Into The Wild Bus Heading To Anchorage To Be Displayed

In June 2020, the abandoned Fairbanks city bus that doomed adventure seeker Christopher McCandless made famous in John Krakauer’s book Into The Wild and the 2007 Academy Award-nominated film of the same name – even today Emile Hirsch’s performance as McCandless remains inspiring – was airlifted out of – well – the wild. Too many fellow adrenaline junkies wanted to follow McCandless’s lead, but several got lost along the way.

Now the nomadic bus will have a permanent home as a tribute to what made it a tourist attraction. Here’s more from the Fairbanks News-Miner:

Now, the snub-nosed hulk rests in a heated building overlooking the far-north town through which it carried passengers in the 1950s.

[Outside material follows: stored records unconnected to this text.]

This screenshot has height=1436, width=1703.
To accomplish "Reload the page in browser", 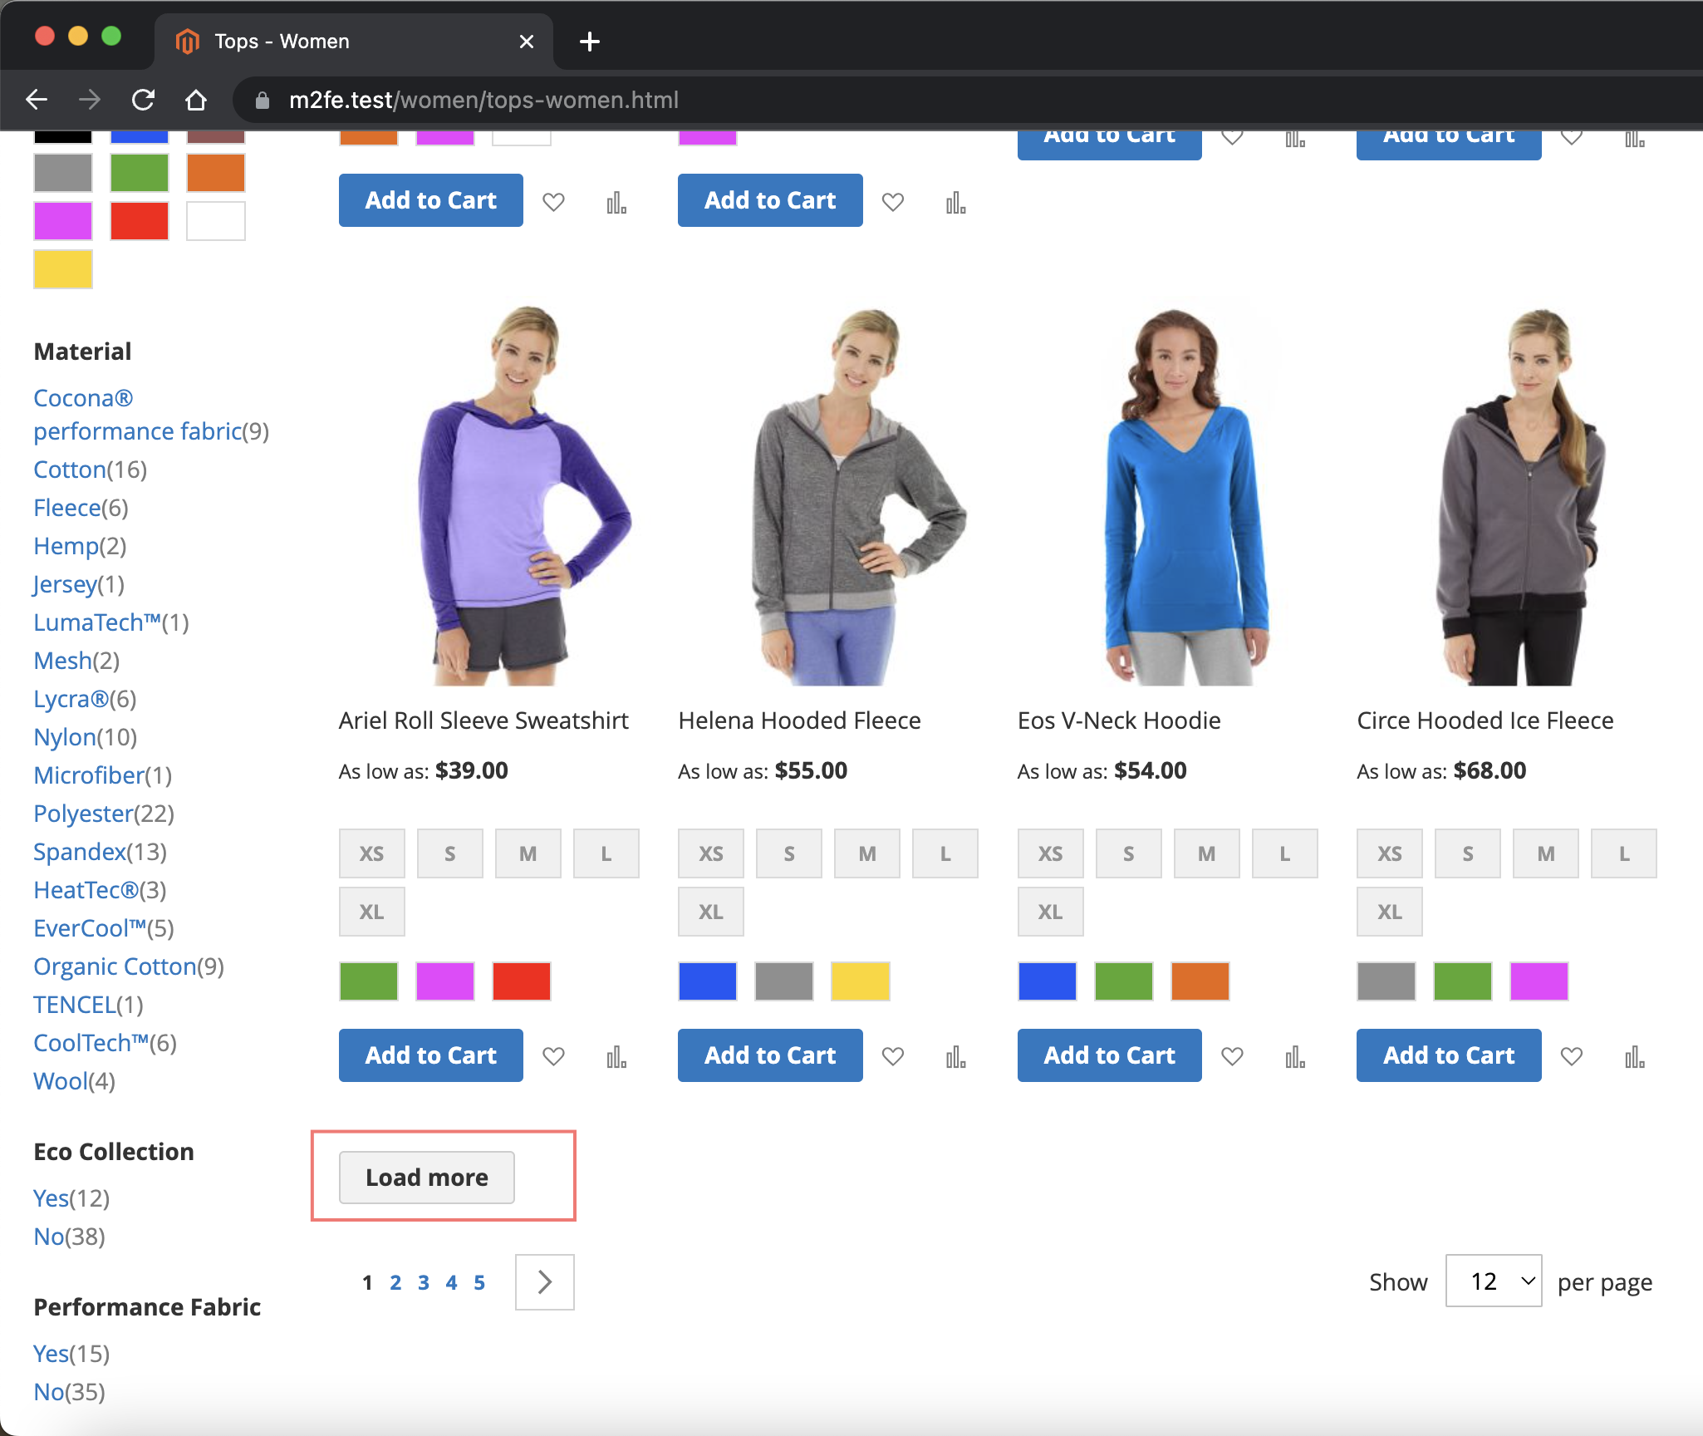I will [144, 100].
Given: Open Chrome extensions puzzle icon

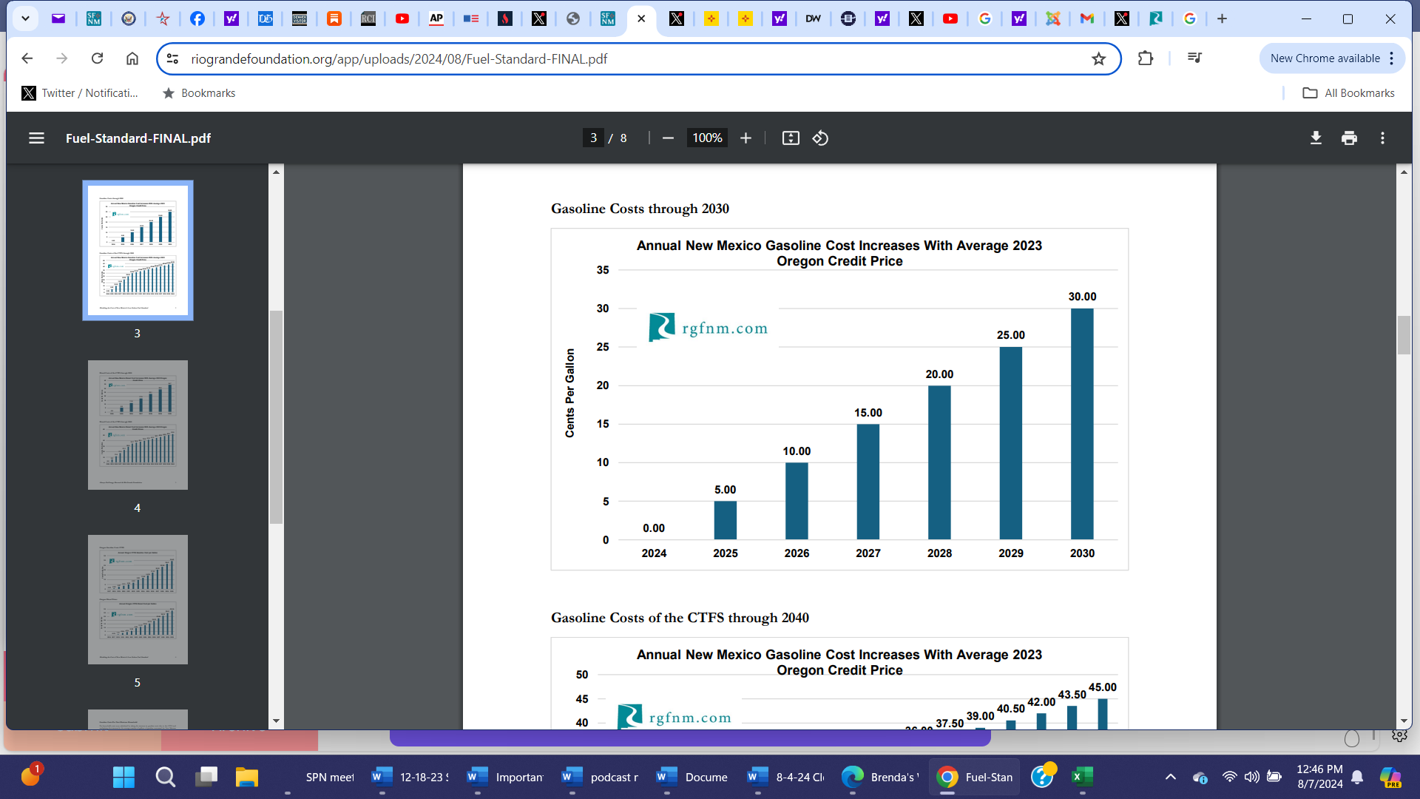Looking at the screenshot, I should [1146, 58].
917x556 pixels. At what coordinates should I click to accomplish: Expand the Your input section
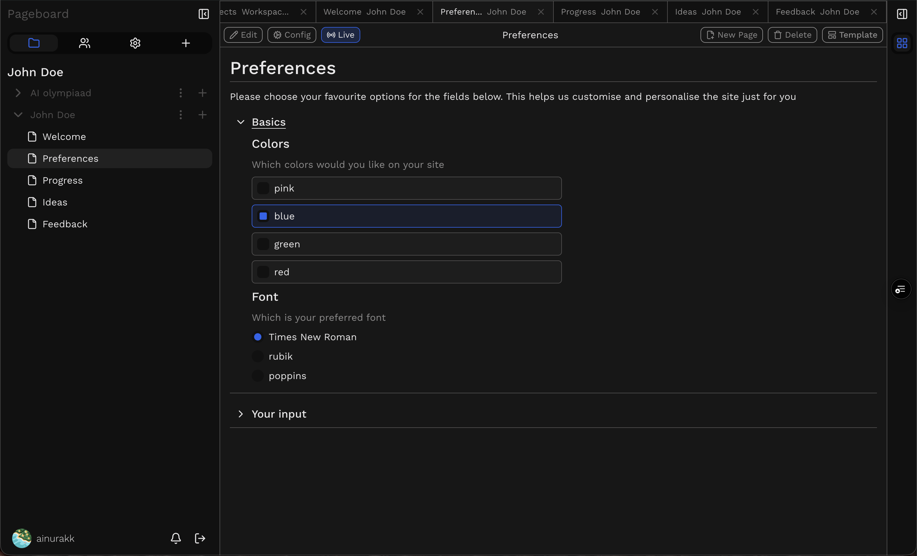[x=241, y=414]

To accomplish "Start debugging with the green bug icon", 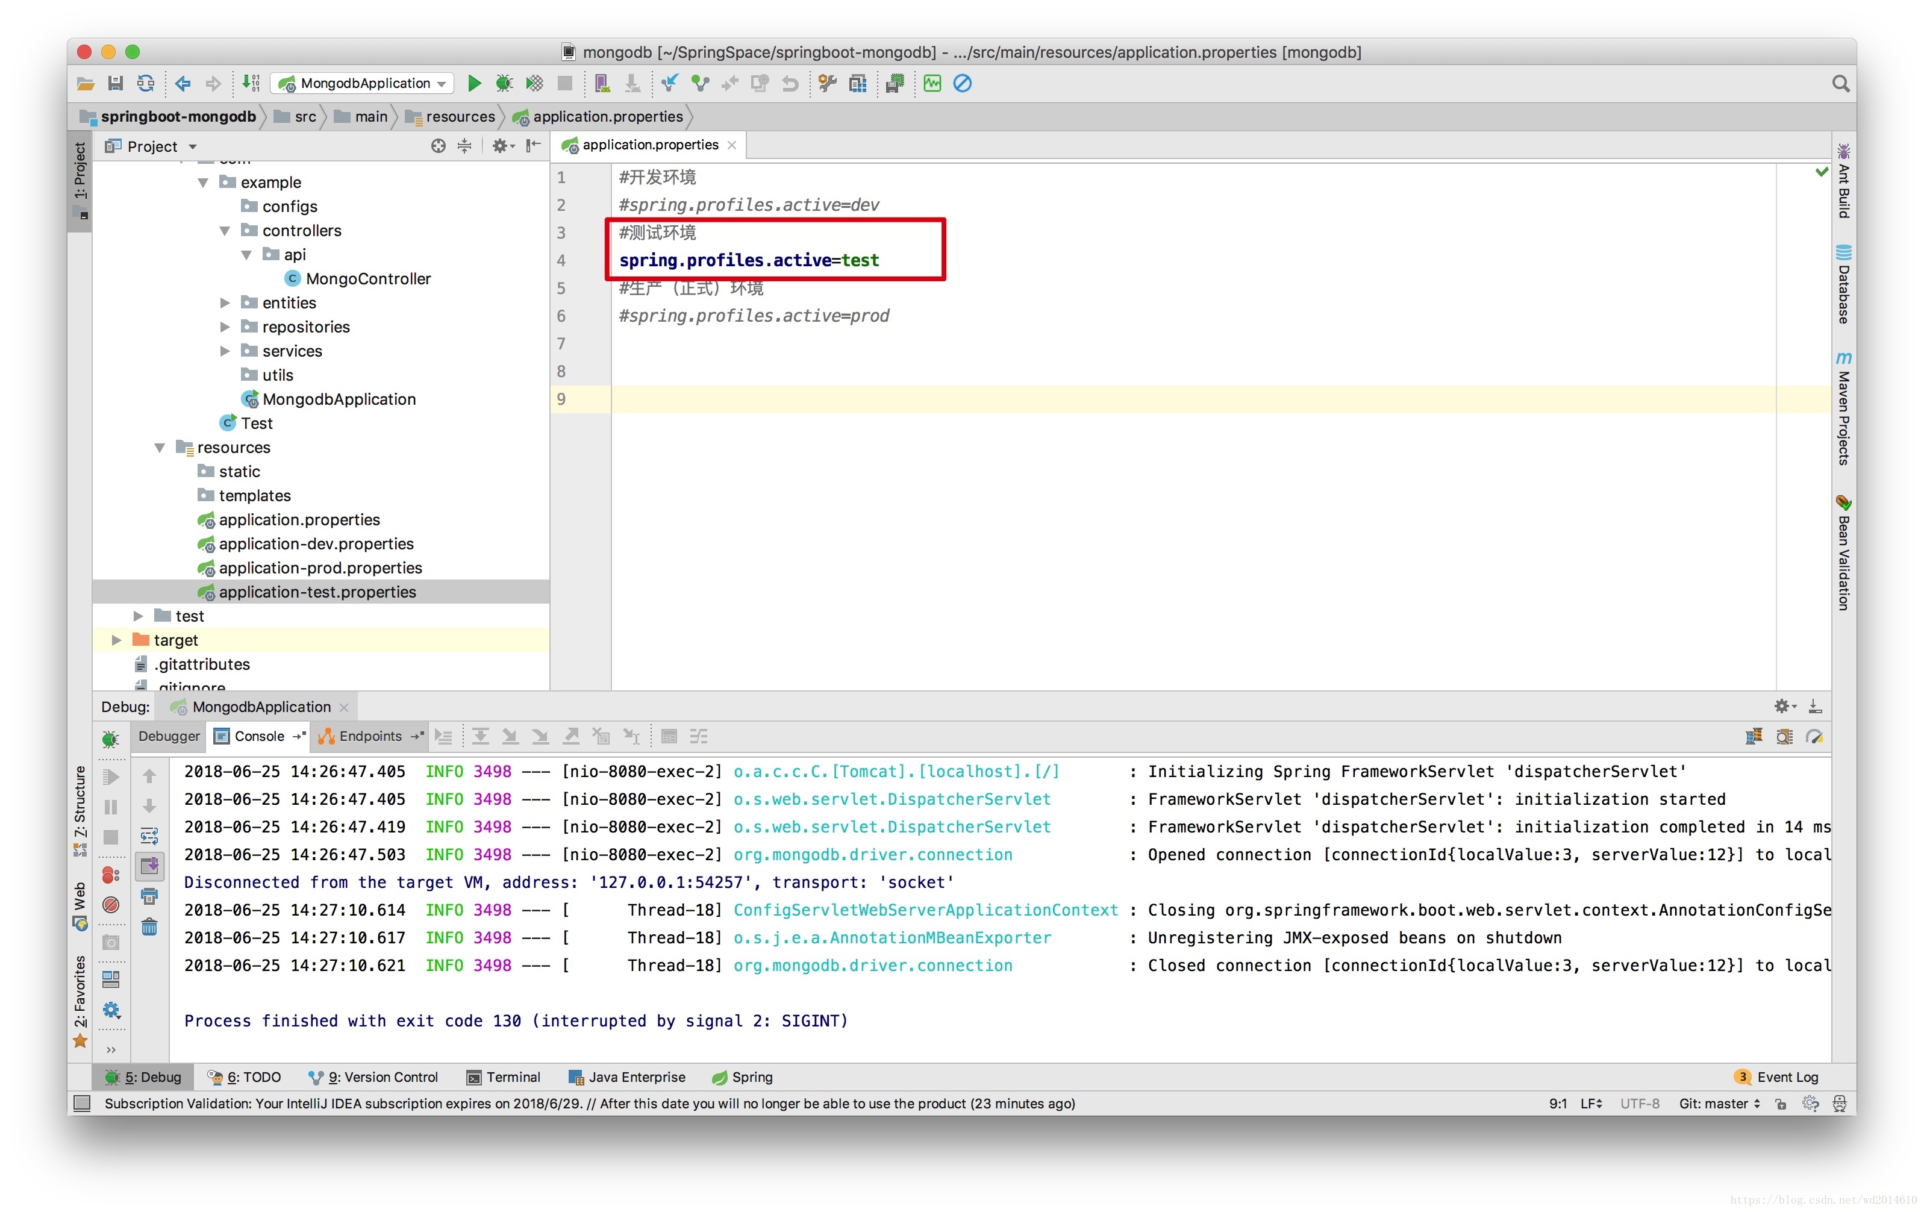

At the University of Alaska Fairbanks’ Engineering Learning and Innovation Facility on campus, engineers, conservators and exhibitors are prepping the bus to again sit outdoors, one mile up the hill to the west.

The UA Museum of the North team, led by Angela Linn, senior collections manager for ethnology and history, will work on the bus in the engineering building.

Linn and Roger Topp have been working hard to determine the condition of the 75-year-old bus. As they walked around it, people peered down at them through the windows of a second-story coffee shop that make up part of the west wall.